What is being asked:
Rewrite the items from the line with "Given: Click the Lr logo identity plate" through the line with "The width and", substituting "Screen size" for "Screen dimensions" and leaving everything else unchanged. Omit the pictures from your answer.

[Records from a data source]
• • • •
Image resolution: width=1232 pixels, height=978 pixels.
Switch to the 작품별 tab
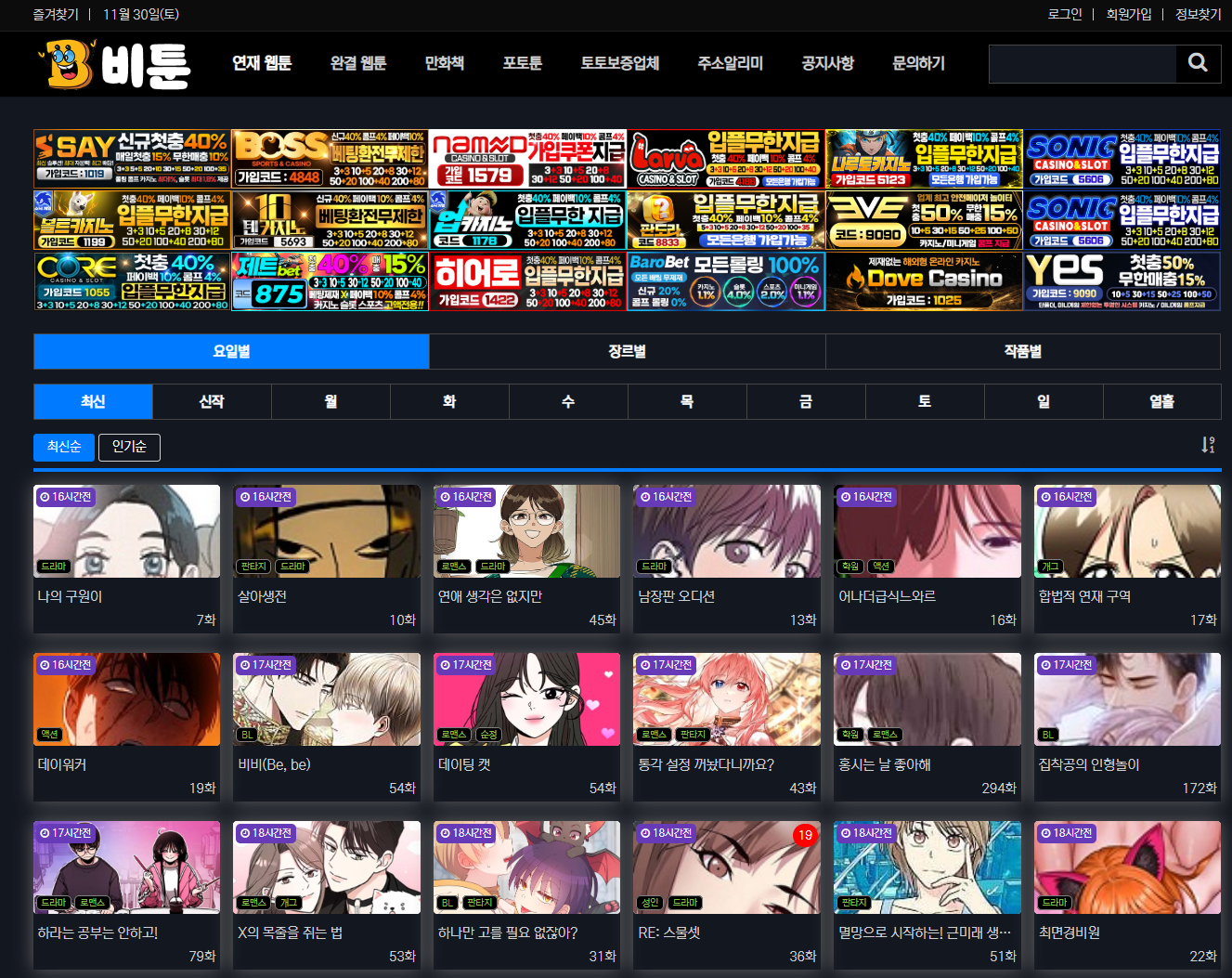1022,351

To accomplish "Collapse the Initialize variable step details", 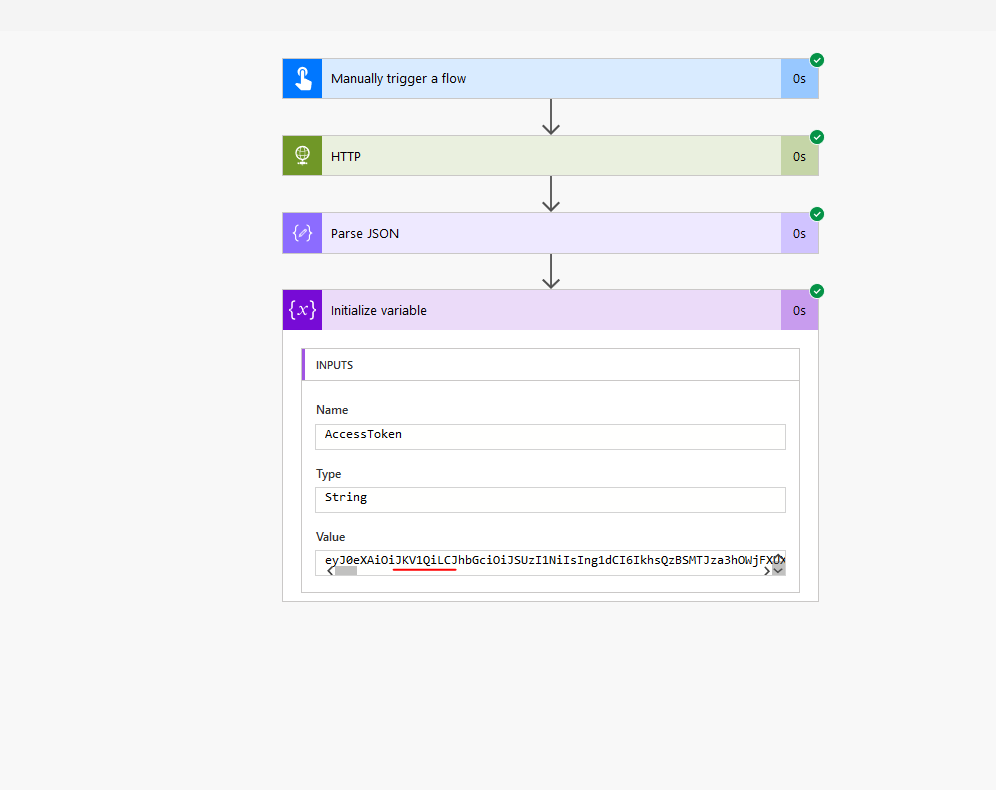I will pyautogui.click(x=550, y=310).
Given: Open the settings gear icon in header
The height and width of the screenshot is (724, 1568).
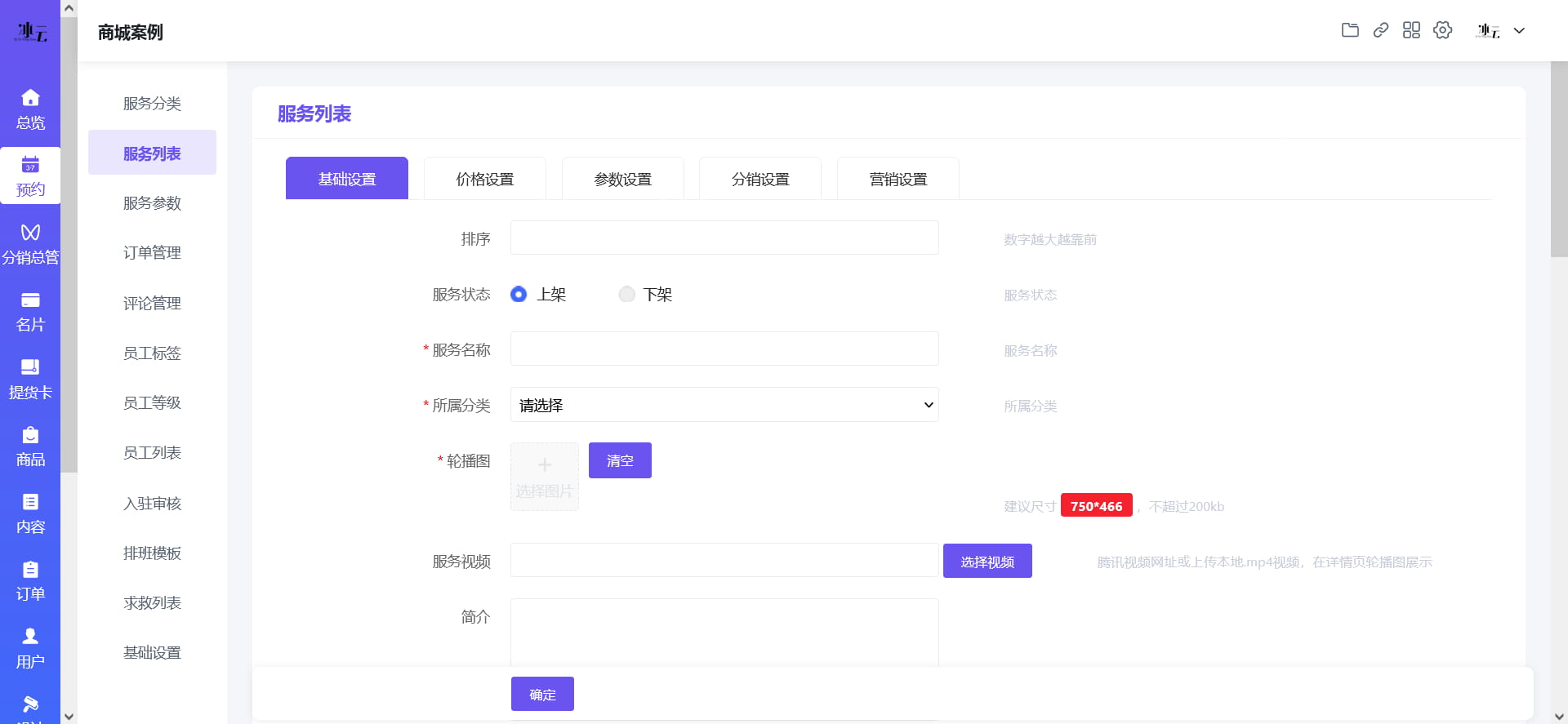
• • • •
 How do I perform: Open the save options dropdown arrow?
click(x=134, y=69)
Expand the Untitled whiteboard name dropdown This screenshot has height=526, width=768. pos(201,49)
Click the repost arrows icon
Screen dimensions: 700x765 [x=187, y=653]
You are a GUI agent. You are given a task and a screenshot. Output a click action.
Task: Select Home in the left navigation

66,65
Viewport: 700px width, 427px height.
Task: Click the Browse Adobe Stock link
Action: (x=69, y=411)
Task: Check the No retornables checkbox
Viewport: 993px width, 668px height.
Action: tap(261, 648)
• • • •
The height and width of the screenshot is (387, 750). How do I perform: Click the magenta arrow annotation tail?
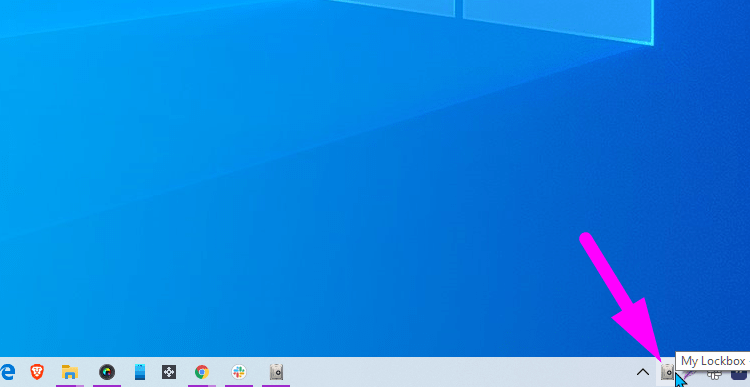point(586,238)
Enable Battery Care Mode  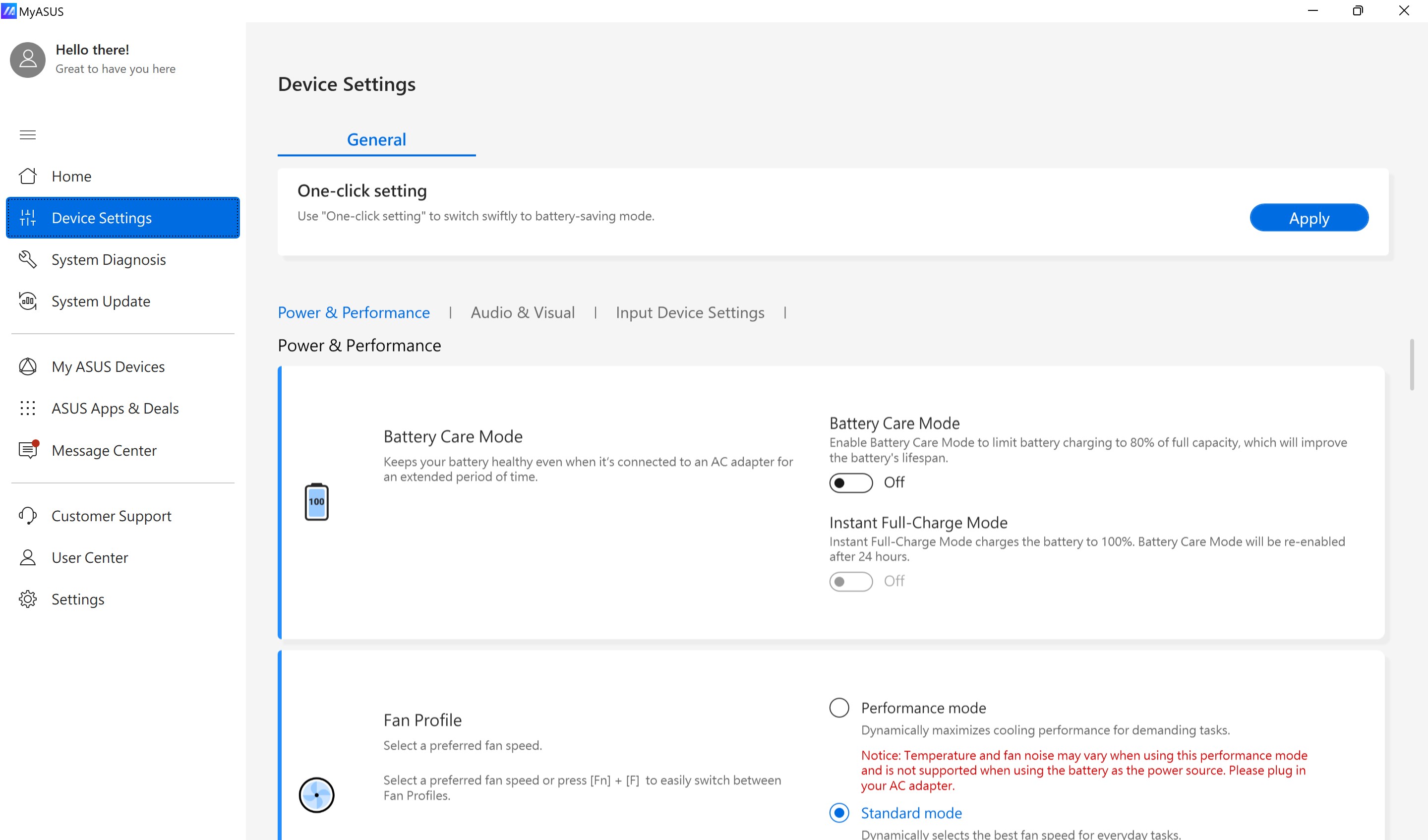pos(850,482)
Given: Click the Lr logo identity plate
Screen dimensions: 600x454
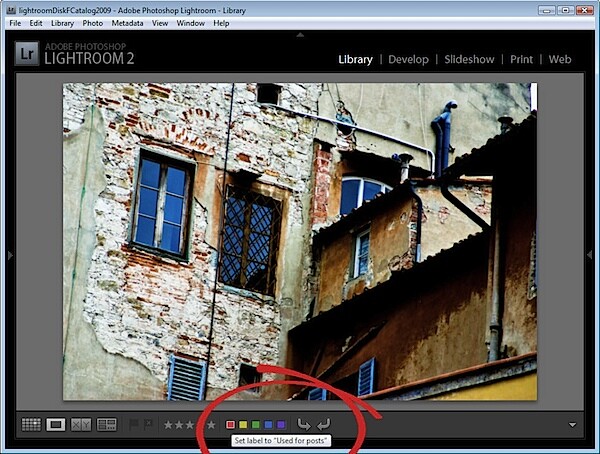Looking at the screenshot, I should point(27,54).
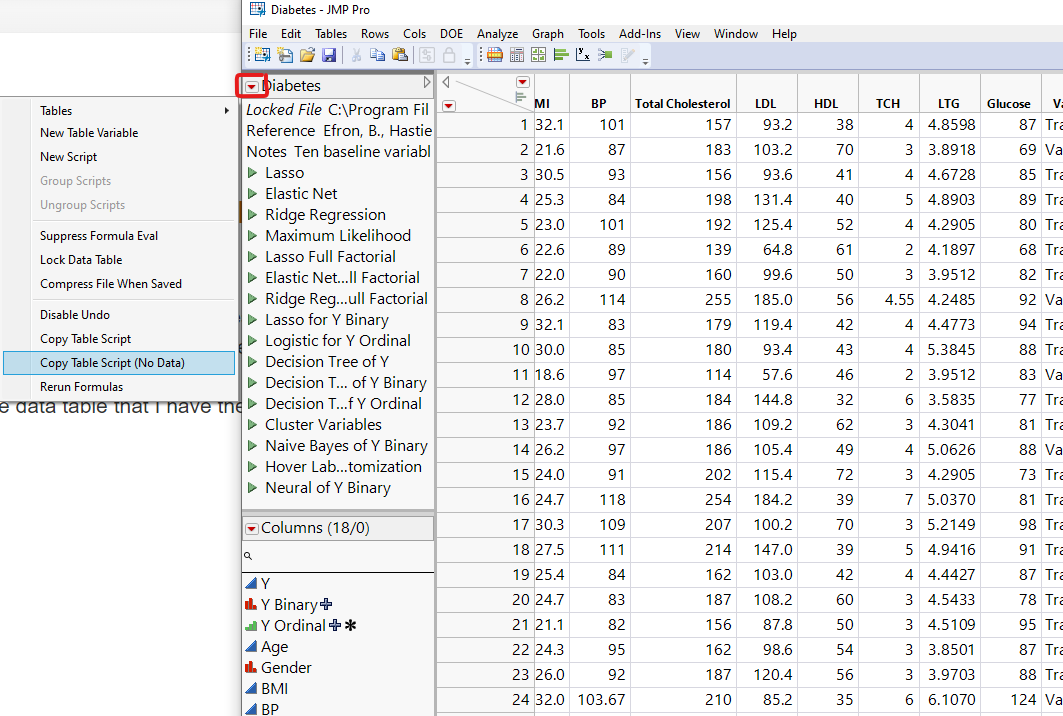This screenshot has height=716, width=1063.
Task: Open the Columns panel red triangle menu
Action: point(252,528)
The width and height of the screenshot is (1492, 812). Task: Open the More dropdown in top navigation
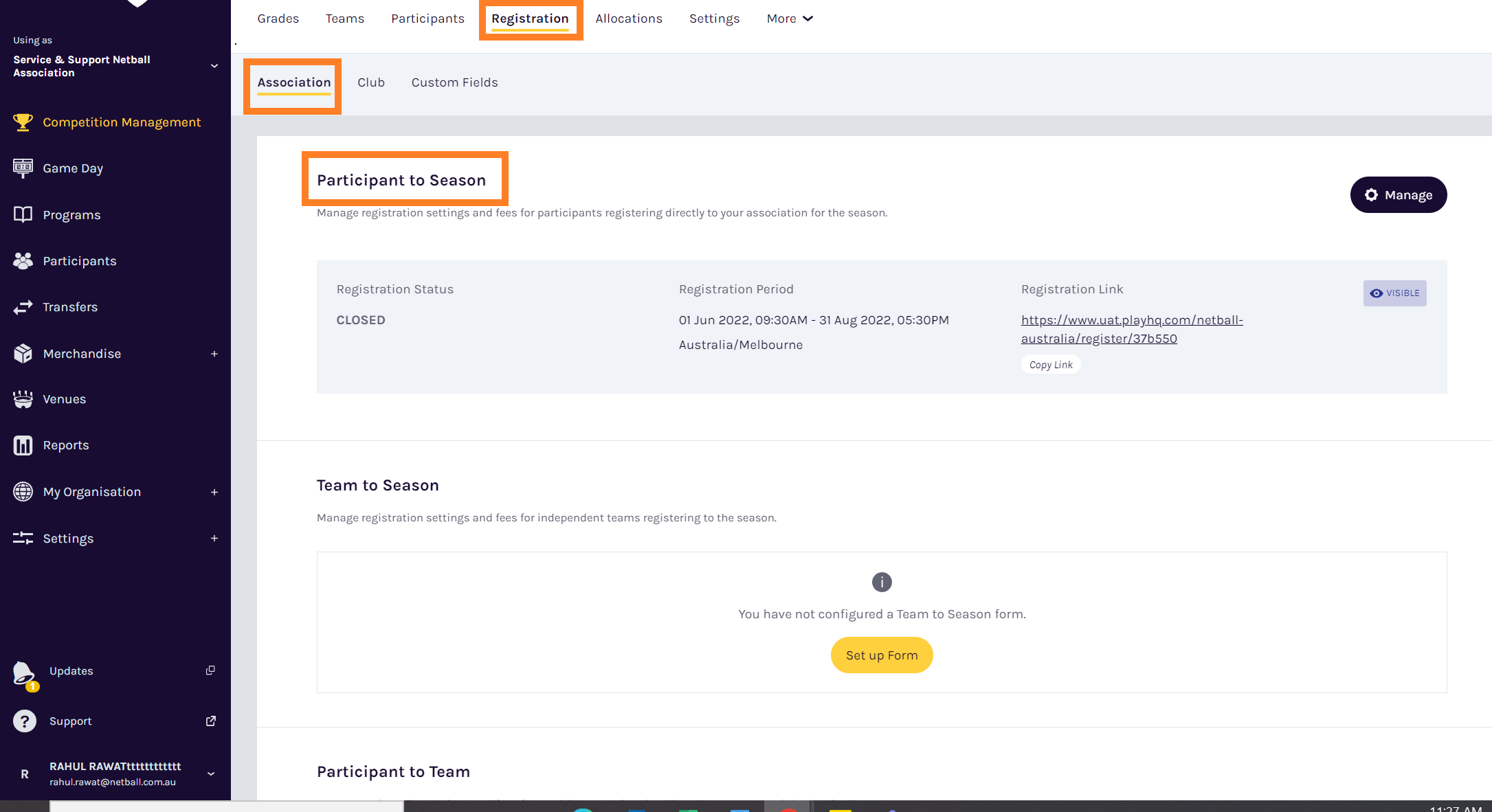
• • • •
Solution for this task:
Given: Click the Lr logo identity plate
Screen size: 600x454
Looking at the screenshot, I should point(27,54).
This screenshot has height=716, width=1063.
Task: Open the Columns panel red triangle menu
Action: point(252,528)
The width and height of the screenshot is (1492, 812). Task: Open the More dropdown in top navigation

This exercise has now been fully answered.